Oh, happy accident, I said last Sunday. This historical holdover from a divine pantheon has gifted us with a profound truth. We are each made in the image of God, and yet we are made different, I said, because God’s image is many. For quite some time, liberals have espoused that “we are all the same”. It comes with good intention – all too often, I do this myself. Someone is telling me a story of their life or of a struggle, and I am only looking for the ways the story is similar to mine. I may have good reasons for doing so, but in the end, it is a damaging exercise. Because such universalizing means that we strategically ignore the parts of a narrative that differ. And not only does that do harm to folks’ whose stories are further from the centers of power (ie people of color, queer folks, and those from non-dominant cultures), but it means that we miss the opportunity to embrace the many images of God.

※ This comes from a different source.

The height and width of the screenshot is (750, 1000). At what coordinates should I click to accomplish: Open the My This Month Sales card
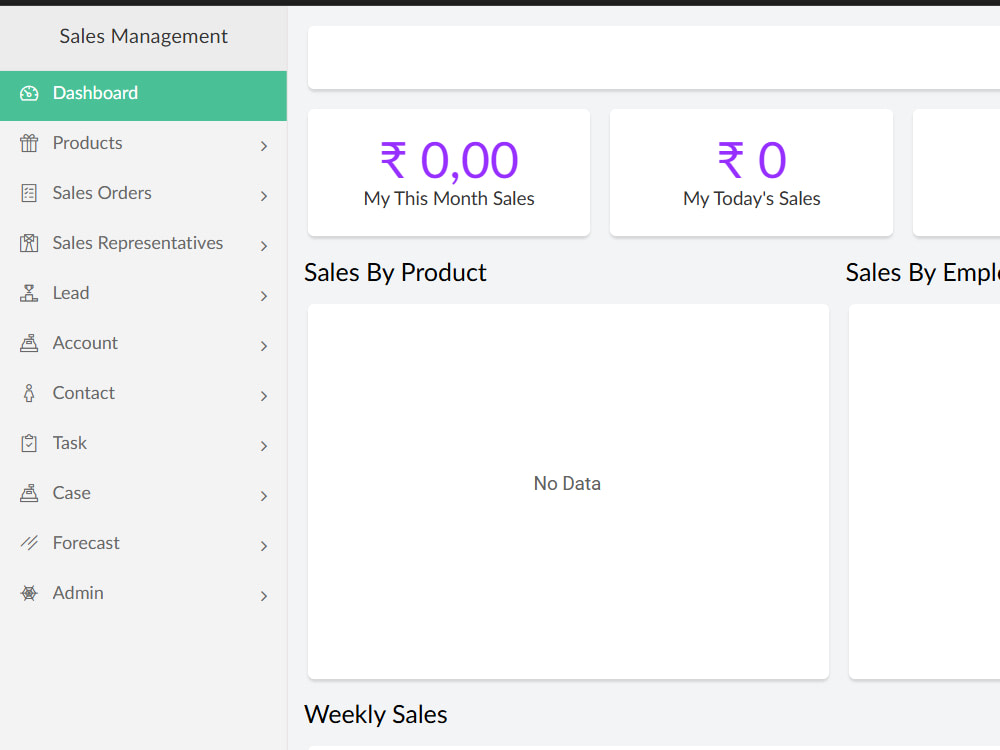click(x=449, y=173)
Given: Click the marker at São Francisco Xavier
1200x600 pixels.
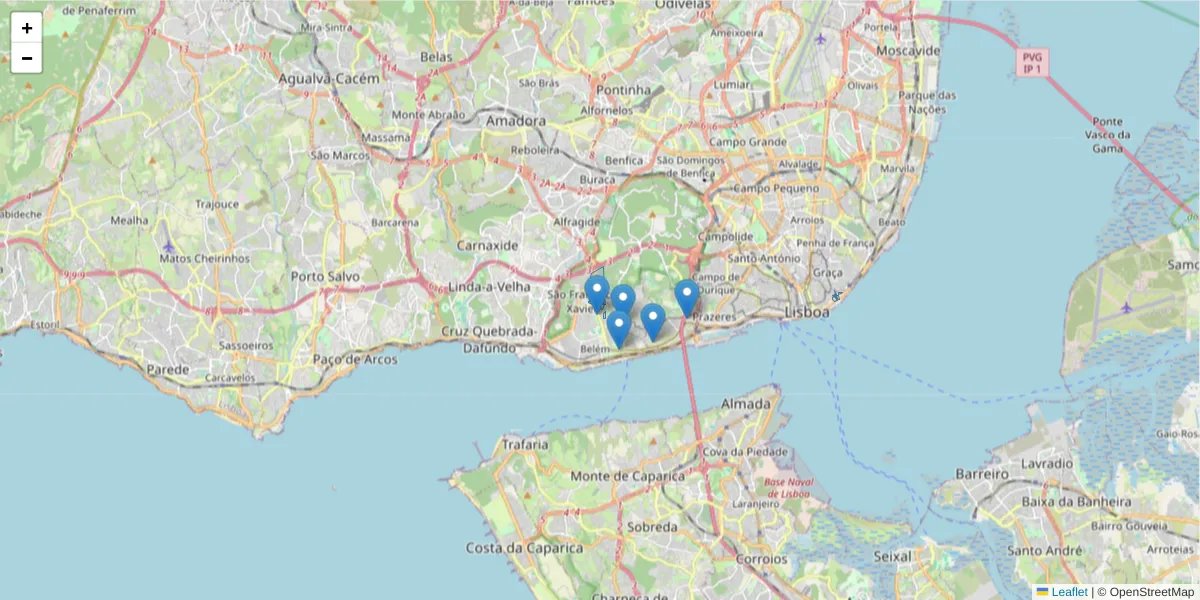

That was Sunday. Then there was Tuesday. At Spirit Cafe, we looked at the text together, I asked folks why God is speaking as a “we”. The first person who responded suggested that God was speaking as the Trinity. (This is an often considered trope, and by the grace of God, I resisted going down a rabbit hole into the dangers of an inductive reading of scripture). The second person, however, shared something completely out-of-the-ordinary.

“God is speaking for himself and the earth. He made the earth, and then he made people in his image and in the image of the earth,” she said.

It stunned me in the moment, and kept me thinking for days after. God, in speaking for God’s self and for the earth, declares that people will be made in the image of God and in the image of dust. It is a prelude to the second creation story in Genesis, as if the story about God forming people out of the earth were a midrash on just these few simple pronouns: “We” and “our”.

In the past few weeks, I have been made newly aware that we are made of dust. Where once I saw endless possibility, there have been signs of human fragility all around me. Were it not for remembering God’s “we” and “our”, I might have mistaken these signs only as marks of decay and failure. But this fragility is more than a flaw. It is in our nature: We, made in God’s image, also carry the image of the earth. Our lofty inspiration is inextricably commingled with the most mundane of being.

This week, I have taken a small step into the realization that our human frailty is not a divine failure, but an earthly gift. I have looked around at the piles of dust that are our human bodies, and had moments of seeing divine fingerprints everywhere. And I have been reminded that it is never too late for frail human beings to learn something new about God – especially on a Tuesday.